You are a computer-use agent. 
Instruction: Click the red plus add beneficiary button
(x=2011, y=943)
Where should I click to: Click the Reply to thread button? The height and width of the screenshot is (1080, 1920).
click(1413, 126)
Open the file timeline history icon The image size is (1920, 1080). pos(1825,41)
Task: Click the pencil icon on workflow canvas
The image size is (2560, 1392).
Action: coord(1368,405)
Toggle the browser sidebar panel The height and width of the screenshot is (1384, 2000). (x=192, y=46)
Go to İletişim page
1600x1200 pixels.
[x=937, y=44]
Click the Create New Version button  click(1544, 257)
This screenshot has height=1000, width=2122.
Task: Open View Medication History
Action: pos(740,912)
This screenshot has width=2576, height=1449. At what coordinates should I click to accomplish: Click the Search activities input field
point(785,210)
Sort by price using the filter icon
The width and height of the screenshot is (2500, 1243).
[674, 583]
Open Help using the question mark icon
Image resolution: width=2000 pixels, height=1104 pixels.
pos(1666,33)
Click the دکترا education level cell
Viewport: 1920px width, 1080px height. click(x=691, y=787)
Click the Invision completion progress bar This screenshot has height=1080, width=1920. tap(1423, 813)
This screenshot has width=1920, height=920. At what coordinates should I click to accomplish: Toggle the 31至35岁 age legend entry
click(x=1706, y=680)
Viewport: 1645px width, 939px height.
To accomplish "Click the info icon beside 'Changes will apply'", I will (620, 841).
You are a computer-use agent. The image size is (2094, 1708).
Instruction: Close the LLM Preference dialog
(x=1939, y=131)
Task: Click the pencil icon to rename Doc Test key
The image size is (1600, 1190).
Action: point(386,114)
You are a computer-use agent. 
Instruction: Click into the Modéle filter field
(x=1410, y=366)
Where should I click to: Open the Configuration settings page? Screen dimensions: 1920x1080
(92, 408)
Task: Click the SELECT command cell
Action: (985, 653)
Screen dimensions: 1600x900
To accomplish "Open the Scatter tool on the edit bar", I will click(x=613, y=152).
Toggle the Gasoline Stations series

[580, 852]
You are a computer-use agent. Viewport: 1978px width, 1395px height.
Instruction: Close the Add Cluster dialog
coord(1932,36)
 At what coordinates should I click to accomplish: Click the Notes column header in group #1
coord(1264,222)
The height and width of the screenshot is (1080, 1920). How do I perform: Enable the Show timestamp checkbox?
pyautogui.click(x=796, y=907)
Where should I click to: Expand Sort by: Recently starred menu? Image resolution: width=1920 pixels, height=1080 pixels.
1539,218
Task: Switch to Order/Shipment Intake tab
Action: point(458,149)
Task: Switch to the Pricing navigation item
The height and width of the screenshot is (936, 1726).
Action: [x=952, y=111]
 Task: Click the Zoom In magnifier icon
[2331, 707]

____

- WHAT THE TASK REQUIRES: Each entry above has to be transcribed exactly as it appears.

- EXERCISE ANSWER:
You are a computer-use agent. 
Instruction: Click the red plus add beneficiary button
(x=2011, y=943)
Where should I click to: Click the Reply to thread button? The height and width of the screenshot is (1080, 1920).
click(1413, 126)
Open the file timeline history icon The image size is (1920, 1080). pos(1825,41)
Task: Click the pencil icon on workflow canvas
The image size is (2560, 1392).
Action: coord(1368,405)
Toggle the browser sidebar panel The height and width of the screenshot is (1384, 2000). (x=192, y=46)
Go to İletişim page
1600x1200 pixels.
[x=937, y=44]
Click the Create New Version button  click(1544, 257)
This screenshot has height=1000, width=2122.
Task: Open View Medication History
Action: pos(740,912)
This screenshot has width=2576, height=1449. At what coordinates should I click to accomplish: Click the Search activities input field
point(785,210)
Sort by price using the filter icon
The width and height of the screenshot is (2500, 1243).
[674, 583]
Open Help using the question mark icon
Image resolution: width=2000 pixels, height=1104 pixels.
pos(1666,33)
Click the دکترا education level cell
Viewport: 1920px width, 1080px height. click(x=691, y=787)
Click the Invision completion progress bar This screenshot has height=1080, width=1920. tap(1423, 813)
This screenshot has width=1920, height=920. At what coordinates should I click to accomplish: Toggle the 31至35岁 age legend entry
click(x=1706, y=680)
Viewport: 1645px width, 939px height.
To accomplish "Click the info icon beside 'Changes will apply'", I will (620, 841).
You are a computer-use agent. The image size is (2094, 1708).
Instruction: Close the LLM Preference dialog
(x=1939, y=131)
Task: Click the pencil icon to rename Doc Test key
The image size is (1600, 1190).
Action: point(386,114)
You are a computer-use agent. 
Instruction: Click into the Modéle filter field
(x=1410, y=366)
Where should I click to: Open the Configuration settings page? Screen dimensions: 1920x1080
(92, 408)
Task: Click the SELECT command cell
Action: (985, 653)
Screen dimensions: 1600x900
To accomplish "Open the Scatter tool on the edit bar", I will click(x=613, y=152).
Toggle the Gasoline Stations series

[580, 852]
You are a computer-use agent. Viewport: 1978px width, 1395px height.
Instruction: Close the Add Cluster dialog
coord(1932,36)
 At what coordinates should I click to accomplish: Click the Notes column header in group #1
coord(1264,222)
The height and width of the screenshot is (1080, 1920). How do I perform: Enable the Show timestamp checkbox?
pyautogui.click(x=796, y=907)
Where should I click to: Expand Sort by: Recently starred menu? Image resolution: width=1920 pixels, height=1080 pixels.
1539,218
Task: Switch to Order/Shipment Intake tab
Action: point(458,149)
Task: Switch to the Pricing navigation item
The height and width of the screenshot is (936, 1726).
Action: [x=952, y=111]
 Task: Click the Zoom In magnifier icon
[2331, 707]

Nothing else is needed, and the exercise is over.